SGAC: A Graph Neural Network Framework for Imbalanced and Structure-Aware AMP Classification
Yingxu Wang, Victor Liang, Nan Yin, Siwei Liu, Eran Segal
TL;DR
This work introduces SGAC, a Spatial GNN-based framework for antimicrobial peptide classification that leverages OmegaFold-predicted 3D structures to build compact Cα-based graphs and encode structural information with a GNN. It tackles severe class imbalance via Weight-enhanced Contrastive Learning and Weight-enhanced Pseudo-label Distillation, enabling balanced and discriminative learning from limited labeled data. Experiments on AMP and non-AMP datasets show state-of-the-art performance across peptide lengths, with ablation and sensitivity analyses confirming the contributions of each component. The approach holds practical potential for accelerating AMP discovery by providing accurate, structure-informed predictions while mitigating dataset imbalance; future work may incorporate additional physicochemical and motif features to further boost robustness and interpretability.
Abstract
Classifying Antimicrobial Peptides (AMPs) from the vast collection of peptides derived from metagenomic sequencing offers a promising avenue for combating antibiotic resistance. However, most existing AMP classification methods rely primarily on sequence-based representations and fail to capture the spatial structural information critical for accurate identification. Although recent graph-based approaches attempt to incorporate structural information, they typically construct residue- or atom-level graphs that introduce redundant atomic details and increase structural complexity. Furthermore, the class imbalance between the small number of known AMPs and the abundant non-AMPs significantly hinders predictive performance.

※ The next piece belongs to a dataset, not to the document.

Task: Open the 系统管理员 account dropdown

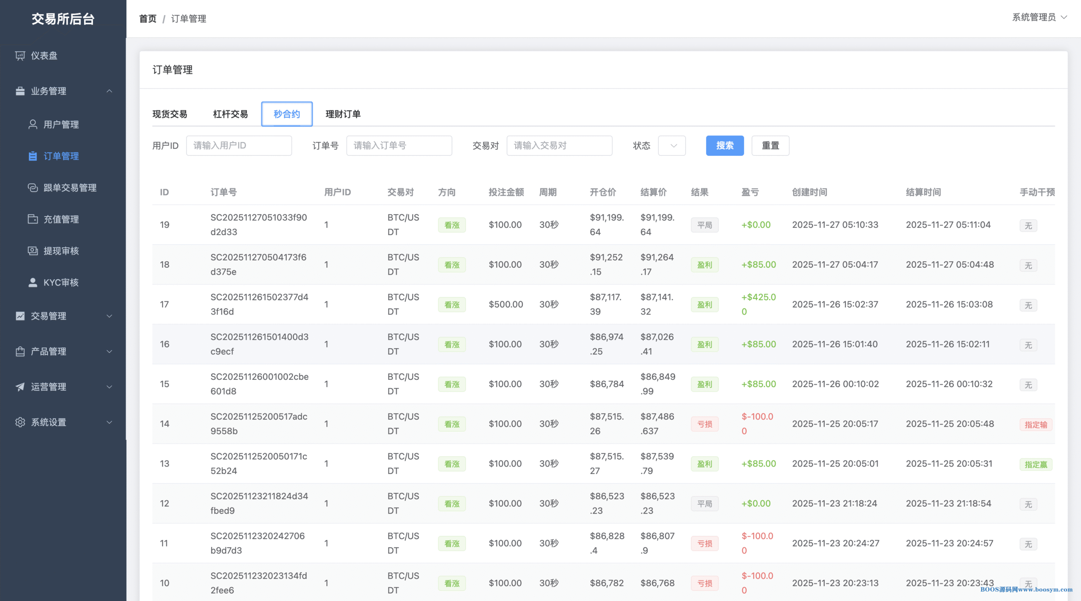Action: coord(1039,17)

To address these challenges, we employ lightweight OmegaFold to predict the three-dimensional structures of peptides and construct peptide graphs using C α atoms to capture their backbone geometry and spatial topology. Building on this representation, we propose the Spatial GNN-based AMP Classifier (SGAC), a novel framework that leverages Graph Neural Networks (GNNs) to extract structural features and generate discriminative graph representations. To handle class imbalance, SGAC incorporates Weight-enhanced Contrastive Learning to cluster structurally similar peptides and separate dissimilar ones through adaptive weighting, and applies Weight-enhanced Pseudo-label Distillation to generate high-confidence pseudo labels for unlabeled samples, achieving balanced and consistent representation learning. Experiments on publicly available AMP and non-AMP datasets demonstrate that SGAC significantly achieves state-of-the-art performance compared to baselines.